New Model Release: Holotron-12B
H Company has released Holotron-12B, a multimodal computer-use model optimized for autonomous agents that need to perceive, decide, and act in interactive environments. The model is now available on Hugging Face and built as part of a collaboration between H Company research labs.
Architecture and Performance
Holotron-12B is post-trained from NVIDIA's open-source Nemotron-Nano-2 VL model using H Company's proprietary data mixture.
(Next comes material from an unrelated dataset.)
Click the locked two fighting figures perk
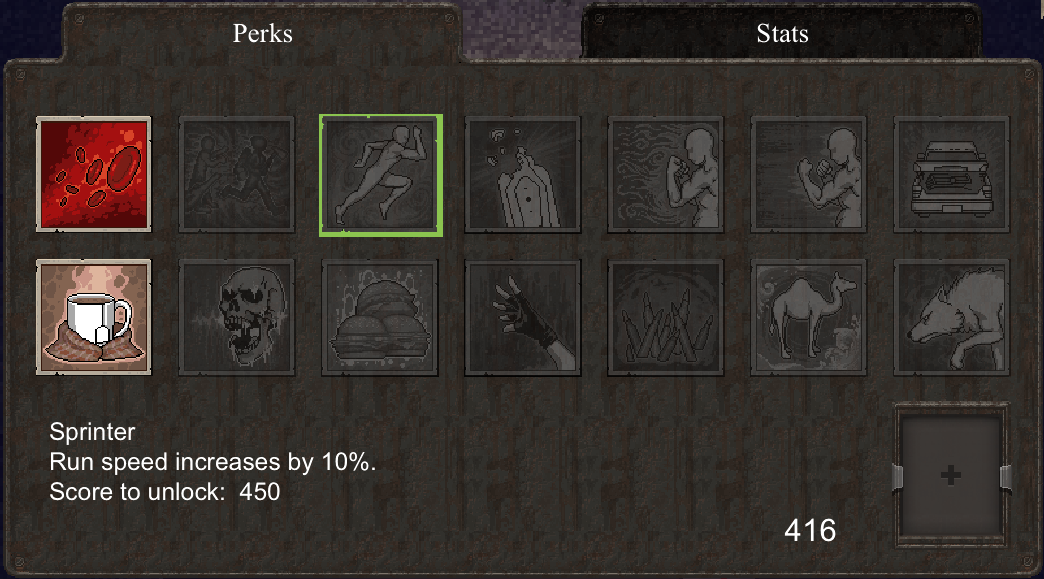1044x579 pixels. click(x=236, y=174)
The key technical innovation is its hybrid State-Space Model (SSM) and attention architecture, which delivers significant advantages for production deployments:
- Efficient Long-Context Inference: Unlike purely transformer-based models, the SSM design avoids the quadratic computation cost of full attention mechanisms, particularly beneficial when handling multiple images and lengthy interaction histories
- Reduced Memory Footprint: SSMs store only constant state per layer per generated sequence, dramatically reducing KV cache requirements compared to vanilla attention mechanisms
- High-Throughput Serving: The architecture is optimized for scalable production inference, making it practical for deployed agent systems
Use Cases and Design Philosophy
Rather than optimizing primarily for static vision or instruction-following like most multimodal models, Holotron-12B is specifically designed to serve as a policy model for computer-use agents. This fundamental difference shapes every aspect of the model's training and architecture.
The model handles long contexts with multiple images efficiently while maintaining strong performance on agent benchmarks, making it suitable for real-world deployment scenarios where throughput and latency matter.
Availability
Holotron-12B is now available on Hugging Face. H Company is part of the NVIDIA Inception Program.